Edward Jan Römer (; ; 14 May 1806, Vilnius – 15 May 1878, Vilnius) was a Polish writer, translator, social activist and painter. He was the father of the artists Alfred Izydor Römer, from his first marriage, to Anna Monwid-Białozor (1805–1834), and Edward Mateusz Römer, from his second marriage, to Anna's sister, Zofia (1817–1893). His father was the politician Michał Józef Römer.

Biography
He was the son of Michał Józef Römer and Rachela de Reas. He initially studied painting at Vilnius University with Jan Rustem. 
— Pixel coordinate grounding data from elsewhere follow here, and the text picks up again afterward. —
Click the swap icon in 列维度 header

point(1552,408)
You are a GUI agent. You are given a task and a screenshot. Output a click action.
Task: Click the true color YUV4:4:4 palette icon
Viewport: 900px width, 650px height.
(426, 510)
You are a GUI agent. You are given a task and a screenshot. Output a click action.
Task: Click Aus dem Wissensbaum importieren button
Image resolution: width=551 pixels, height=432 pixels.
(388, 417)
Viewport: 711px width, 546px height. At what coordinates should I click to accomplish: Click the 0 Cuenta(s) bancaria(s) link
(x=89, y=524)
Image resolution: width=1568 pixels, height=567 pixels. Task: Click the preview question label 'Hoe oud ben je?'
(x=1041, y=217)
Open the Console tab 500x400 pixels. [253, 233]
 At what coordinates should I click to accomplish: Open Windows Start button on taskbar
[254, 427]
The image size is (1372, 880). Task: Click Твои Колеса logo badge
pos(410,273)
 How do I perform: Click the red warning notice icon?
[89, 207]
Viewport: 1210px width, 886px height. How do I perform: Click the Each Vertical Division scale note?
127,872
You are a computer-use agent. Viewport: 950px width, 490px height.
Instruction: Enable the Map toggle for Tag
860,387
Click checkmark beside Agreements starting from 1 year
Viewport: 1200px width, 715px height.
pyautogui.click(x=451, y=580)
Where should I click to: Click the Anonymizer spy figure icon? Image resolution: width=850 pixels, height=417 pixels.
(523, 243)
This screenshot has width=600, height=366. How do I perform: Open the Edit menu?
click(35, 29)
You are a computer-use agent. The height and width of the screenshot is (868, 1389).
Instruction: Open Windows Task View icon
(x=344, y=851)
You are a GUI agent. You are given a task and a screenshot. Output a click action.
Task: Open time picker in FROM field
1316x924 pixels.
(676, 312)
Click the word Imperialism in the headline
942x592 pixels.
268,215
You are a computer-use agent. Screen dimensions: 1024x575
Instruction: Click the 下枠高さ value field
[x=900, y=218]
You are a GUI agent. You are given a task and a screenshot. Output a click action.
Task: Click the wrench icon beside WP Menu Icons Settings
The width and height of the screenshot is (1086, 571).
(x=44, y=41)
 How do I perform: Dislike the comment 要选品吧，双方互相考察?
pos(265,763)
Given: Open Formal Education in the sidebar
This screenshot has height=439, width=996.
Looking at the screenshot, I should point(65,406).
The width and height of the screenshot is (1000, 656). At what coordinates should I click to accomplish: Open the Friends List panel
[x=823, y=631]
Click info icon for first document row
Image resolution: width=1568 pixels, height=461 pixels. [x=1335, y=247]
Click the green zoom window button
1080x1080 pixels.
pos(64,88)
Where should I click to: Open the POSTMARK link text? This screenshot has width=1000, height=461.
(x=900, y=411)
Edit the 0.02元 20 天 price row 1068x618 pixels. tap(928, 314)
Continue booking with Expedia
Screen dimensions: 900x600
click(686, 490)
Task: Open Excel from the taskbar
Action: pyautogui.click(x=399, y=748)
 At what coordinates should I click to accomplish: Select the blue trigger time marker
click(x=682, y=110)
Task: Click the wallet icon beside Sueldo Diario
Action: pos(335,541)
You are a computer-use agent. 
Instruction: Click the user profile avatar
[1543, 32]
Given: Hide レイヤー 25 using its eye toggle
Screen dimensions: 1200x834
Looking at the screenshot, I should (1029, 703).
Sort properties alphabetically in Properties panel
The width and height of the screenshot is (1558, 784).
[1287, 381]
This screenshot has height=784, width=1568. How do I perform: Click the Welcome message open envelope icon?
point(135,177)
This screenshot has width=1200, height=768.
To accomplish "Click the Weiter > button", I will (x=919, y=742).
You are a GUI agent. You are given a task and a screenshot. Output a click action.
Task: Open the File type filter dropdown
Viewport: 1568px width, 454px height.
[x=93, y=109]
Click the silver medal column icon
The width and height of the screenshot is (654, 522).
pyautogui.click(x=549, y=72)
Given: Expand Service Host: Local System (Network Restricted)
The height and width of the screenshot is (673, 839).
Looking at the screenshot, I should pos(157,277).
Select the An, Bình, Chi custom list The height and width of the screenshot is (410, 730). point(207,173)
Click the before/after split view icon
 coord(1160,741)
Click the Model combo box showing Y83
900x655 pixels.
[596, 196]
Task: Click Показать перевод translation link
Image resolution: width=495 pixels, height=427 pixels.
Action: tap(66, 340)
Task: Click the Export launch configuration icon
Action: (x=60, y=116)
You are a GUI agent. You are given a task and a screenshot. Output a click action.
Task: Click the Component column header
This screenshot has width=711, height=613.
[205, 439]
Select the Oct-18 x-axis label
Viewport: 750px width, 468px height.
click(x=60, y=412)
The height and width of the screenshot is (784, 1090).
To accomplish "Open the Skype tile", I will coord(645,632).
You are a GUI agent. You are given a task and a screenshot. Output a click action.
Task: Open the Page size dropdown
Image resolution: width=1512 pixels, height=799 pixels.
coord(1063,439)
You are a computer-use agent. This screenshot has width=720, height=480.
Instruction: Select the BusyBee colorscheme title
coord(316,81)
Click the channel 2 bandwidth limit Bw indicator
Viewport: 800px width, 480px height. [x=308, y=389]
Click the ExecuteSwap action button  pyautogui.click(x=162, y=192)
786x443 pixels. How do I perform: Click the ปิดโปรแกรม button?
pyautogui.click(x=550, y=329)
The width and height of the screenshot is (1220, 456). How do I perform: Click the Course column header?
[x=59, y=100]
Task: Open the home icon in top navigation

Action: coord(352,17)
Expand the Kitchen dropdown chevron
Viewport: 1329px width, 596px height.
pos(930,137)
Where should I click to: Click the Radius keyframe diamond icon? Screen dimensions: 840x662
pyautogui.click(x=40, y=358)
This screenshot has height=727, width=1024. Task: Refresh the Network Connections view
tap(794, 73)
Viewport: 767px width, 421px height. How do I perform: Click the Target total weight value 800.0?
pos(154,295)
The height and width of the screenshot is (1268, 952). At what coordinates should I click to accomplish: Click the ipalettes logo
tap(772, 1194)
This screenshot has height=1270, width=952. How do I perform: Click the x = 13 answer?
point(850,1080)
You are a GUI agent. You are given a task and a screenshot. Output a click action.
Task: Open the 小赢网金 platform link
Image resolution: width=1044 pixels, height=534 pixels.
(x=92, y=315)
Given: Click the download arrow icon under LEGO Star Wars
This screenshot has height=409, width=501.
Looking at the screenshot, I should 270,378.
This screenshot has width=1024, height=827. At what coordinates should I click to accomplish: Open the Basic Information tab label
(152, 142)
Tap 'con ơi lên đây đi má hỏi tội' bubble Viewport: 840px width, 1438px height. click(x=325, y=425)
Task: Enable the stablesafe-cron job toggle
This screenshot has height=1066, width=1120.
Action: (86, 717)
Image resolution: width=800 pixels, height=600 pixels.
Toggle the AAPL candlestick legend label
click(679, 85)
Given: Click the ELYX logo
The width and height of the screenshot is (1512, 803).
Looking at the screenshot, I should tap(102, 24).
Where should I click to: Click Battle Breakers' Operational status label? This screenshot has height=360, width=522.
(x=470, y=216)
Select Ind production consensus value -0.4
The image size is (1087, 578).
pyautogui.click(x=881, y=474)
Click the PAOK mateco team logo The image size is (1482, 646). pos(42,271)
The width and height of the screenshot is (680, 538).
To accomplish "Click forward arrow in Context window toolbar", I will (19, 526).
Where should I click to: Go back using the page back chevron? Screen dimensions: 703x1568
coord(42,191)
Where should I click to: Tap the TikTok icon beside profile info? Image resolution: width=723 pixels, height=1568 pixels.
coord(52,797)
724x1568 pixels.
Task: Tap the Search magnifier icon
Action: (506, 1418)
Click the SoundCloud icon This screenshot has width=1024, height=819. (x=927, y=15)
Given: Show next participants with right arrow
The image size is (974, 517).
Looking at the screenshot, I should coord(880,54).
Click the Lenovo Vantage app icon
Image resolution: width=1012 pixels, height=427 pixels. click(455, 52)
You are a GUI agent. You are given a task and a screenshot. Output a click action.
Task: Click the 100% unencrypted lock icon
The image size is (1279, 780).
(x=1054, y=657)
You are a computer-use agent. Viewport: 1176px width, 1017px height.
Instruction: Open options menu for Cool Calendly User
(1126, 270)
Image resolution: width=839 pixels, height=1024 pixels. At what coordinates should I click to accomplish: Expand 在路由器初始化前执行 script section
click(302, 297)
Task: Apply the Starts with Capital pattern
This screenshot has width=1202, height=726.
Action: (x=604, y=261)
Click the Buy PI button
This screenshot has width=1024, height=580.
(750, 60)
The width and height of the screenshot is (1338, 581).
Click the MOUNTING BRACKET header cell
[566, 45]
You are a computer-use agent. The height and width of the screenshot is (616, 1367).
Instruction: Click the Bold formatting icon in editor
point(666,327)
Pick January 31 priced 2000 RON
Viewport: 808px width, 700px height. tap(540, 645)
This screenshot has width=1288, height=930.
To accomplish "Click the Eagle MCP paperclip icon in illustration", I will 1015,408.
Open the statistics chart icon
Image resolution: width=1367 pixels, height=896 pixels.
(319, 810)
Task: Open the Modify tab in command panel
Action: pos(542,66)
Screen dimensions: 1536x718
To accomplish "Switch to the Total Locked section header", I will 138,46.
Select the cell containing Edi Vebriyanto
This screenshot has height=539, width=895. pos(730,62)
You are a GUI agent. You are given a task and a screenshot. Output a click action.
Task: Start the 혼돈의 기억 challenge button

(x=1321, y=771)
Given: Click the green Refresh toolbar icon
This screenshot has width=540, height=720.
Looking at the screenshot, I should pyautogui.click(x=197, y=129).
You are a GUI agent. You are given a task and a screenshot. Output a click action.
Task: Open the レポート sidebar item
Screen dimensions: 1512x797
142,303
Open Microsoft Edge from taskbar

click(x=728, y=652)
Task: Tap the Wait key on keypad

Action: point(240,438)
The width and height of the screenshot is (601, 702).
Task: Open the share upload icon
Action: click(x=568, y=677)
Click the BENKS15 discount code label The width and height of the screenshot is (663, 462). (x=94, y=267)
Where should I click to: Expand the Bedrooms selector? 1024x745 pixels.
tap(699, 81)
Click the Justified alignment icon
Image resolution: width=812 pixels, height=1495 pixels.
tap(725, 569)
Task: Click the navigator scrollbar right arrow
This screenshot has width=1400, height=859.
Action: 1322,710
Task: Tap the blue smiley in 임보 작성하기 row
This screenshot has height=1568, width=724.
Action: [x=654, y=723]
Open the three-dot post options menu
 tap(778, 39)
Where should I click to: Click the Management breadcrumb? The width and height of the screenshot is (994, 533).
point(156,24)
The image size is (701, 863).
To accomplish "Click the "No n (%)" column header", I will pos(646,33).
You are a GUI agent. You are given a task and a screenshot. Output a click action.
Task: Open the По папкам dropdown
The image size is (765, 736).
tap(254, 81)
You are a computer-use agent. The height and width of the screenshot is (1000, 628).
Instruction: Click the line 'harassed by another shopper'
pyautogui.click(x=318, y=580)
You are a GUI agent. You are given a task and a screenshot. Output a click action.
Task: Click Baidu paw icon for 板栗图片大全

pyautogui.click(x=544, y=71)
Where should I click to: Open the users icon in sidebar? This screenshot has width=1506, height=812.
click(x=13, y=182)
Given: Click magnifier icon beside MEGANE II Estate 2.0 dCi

During the November Uprising, he became associated with the Central Insurrection Committee. In 1833, he was imprisoned and sentenced to banishment for life in Vologda, but was given permission to return after only a year. In 1834, he worked with Adam Jerzy Czartoryski, known as the "King" of those in exile, towards the goal of re-establishing the Polish–Lithuanian Commonwealth. 

In 1838, he was imprisoned again for his association with the exiled radical, Szymon Konarski, and was sentenced to death. His sentence was commuted to exile in Vologda. This time, he remained until 1852. His son, Edward, was born there. After returning, he was under constant police surveillance. 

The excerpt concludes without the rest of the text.